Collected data
▼▼▼

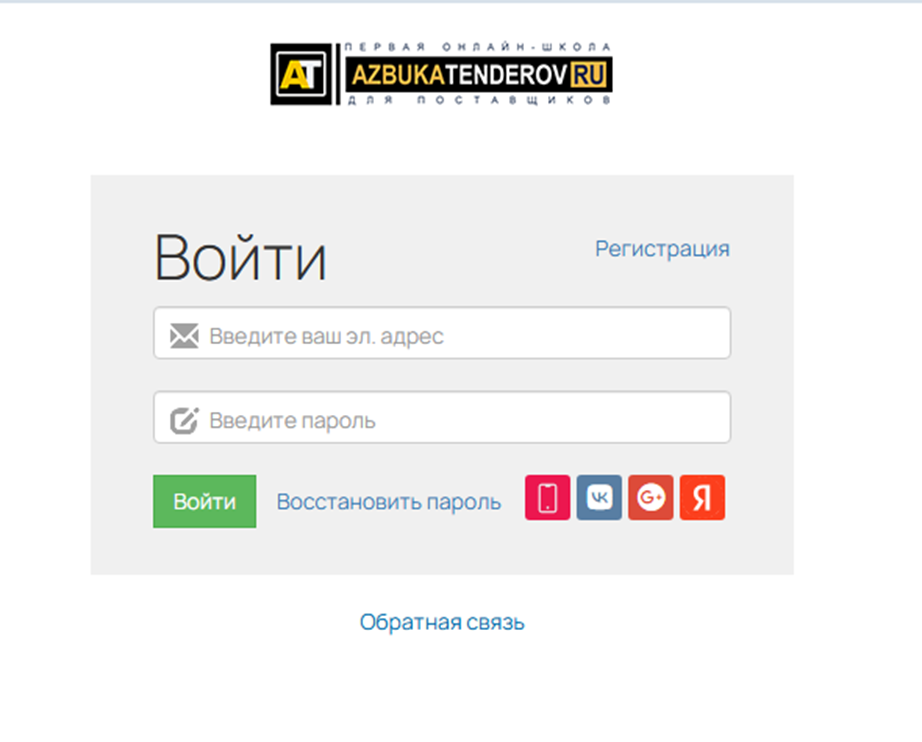Click the large Войти heading
This screenshot has height=742, width=922.
(240, 258)
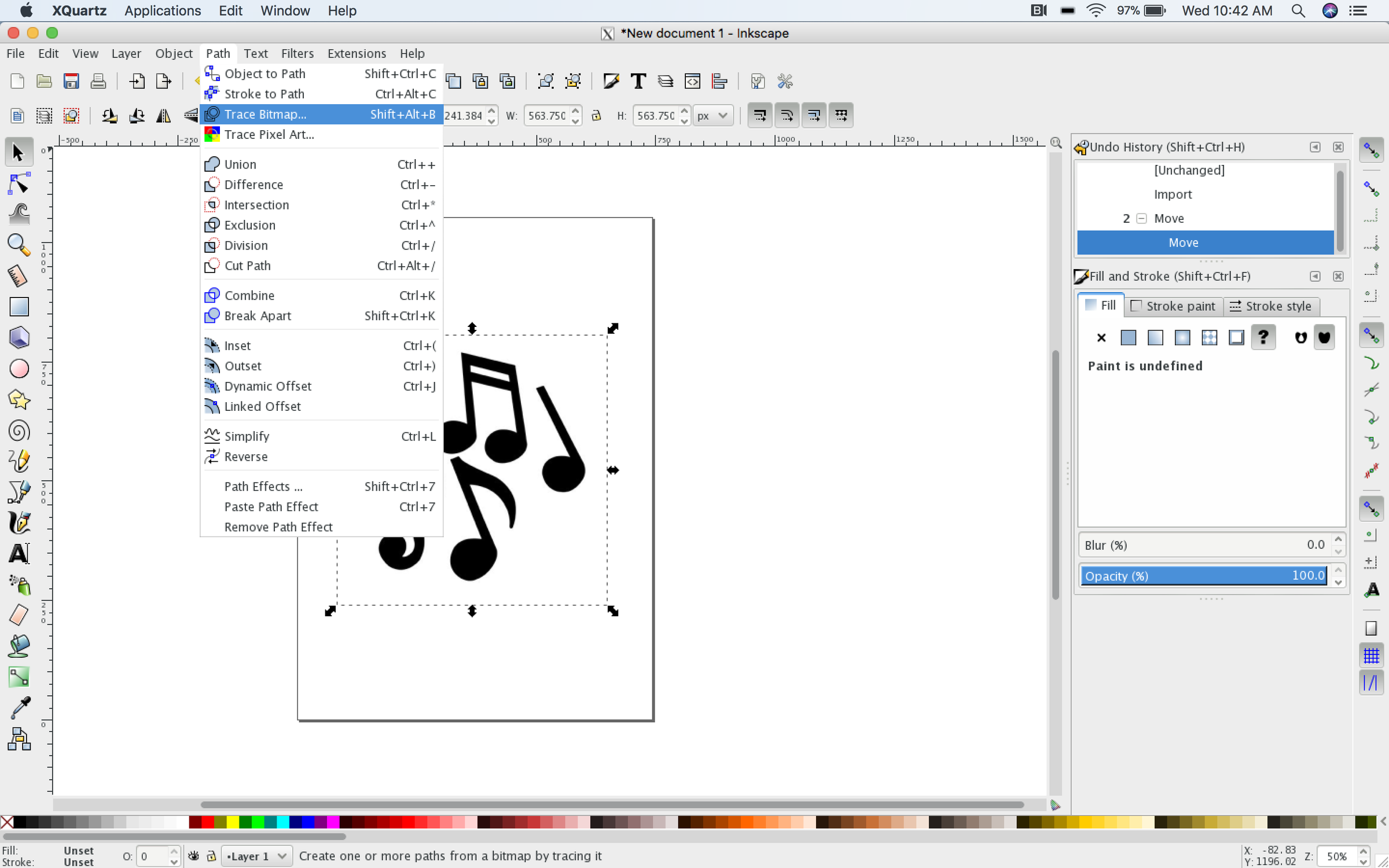Select the Star and polygon tool
The image size is (1389, 868).
tap(19, 400)
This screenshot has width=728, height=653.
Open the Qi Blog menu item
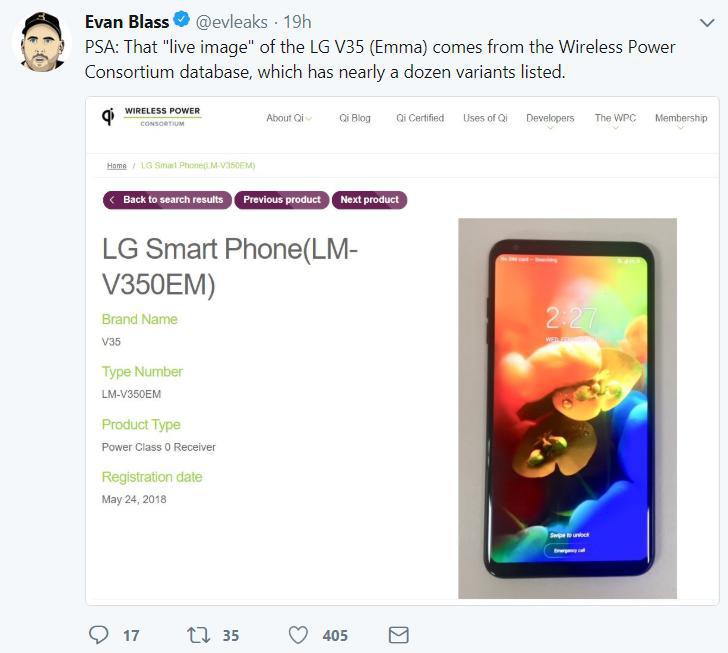(355, 118)
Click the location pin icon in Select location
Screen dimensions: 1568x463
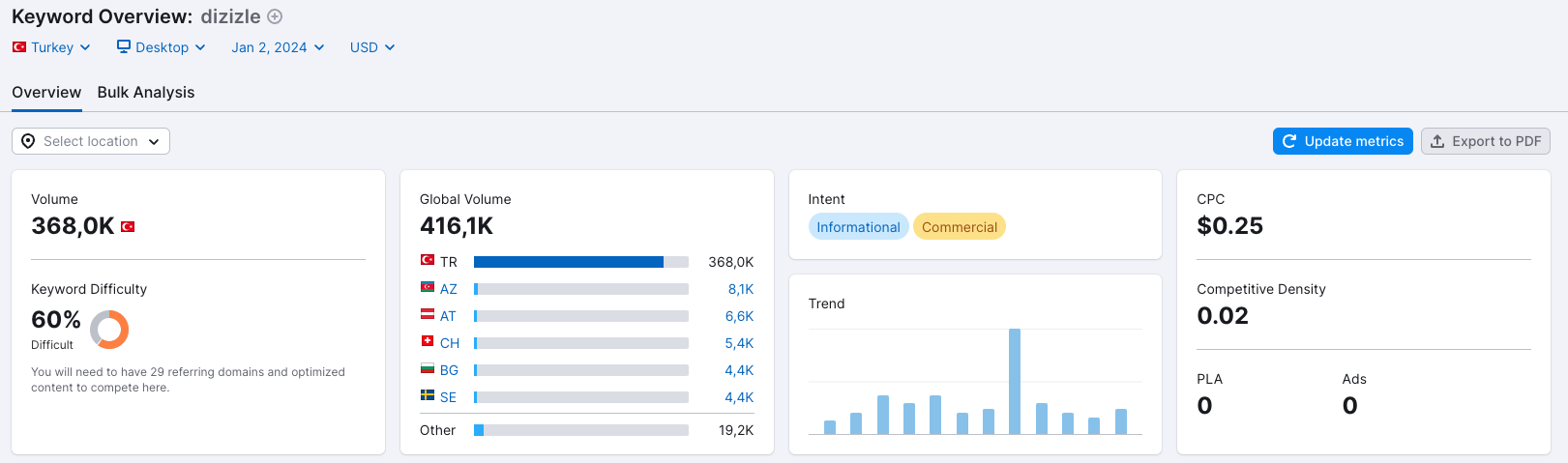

▲▲▲

TASK OBJECTIVE
Copy exactly the lines from the one containing "This screenshot has width=728, height=653." through the final line of the records above, both included, and leave out any pictures.

YOUR SOLUTION
This screenshot has width=728, height=653.
Open the Qi Blog menu item
(355, 118)
Click the location pin icon in Select location
Screen dimensions: 1568x463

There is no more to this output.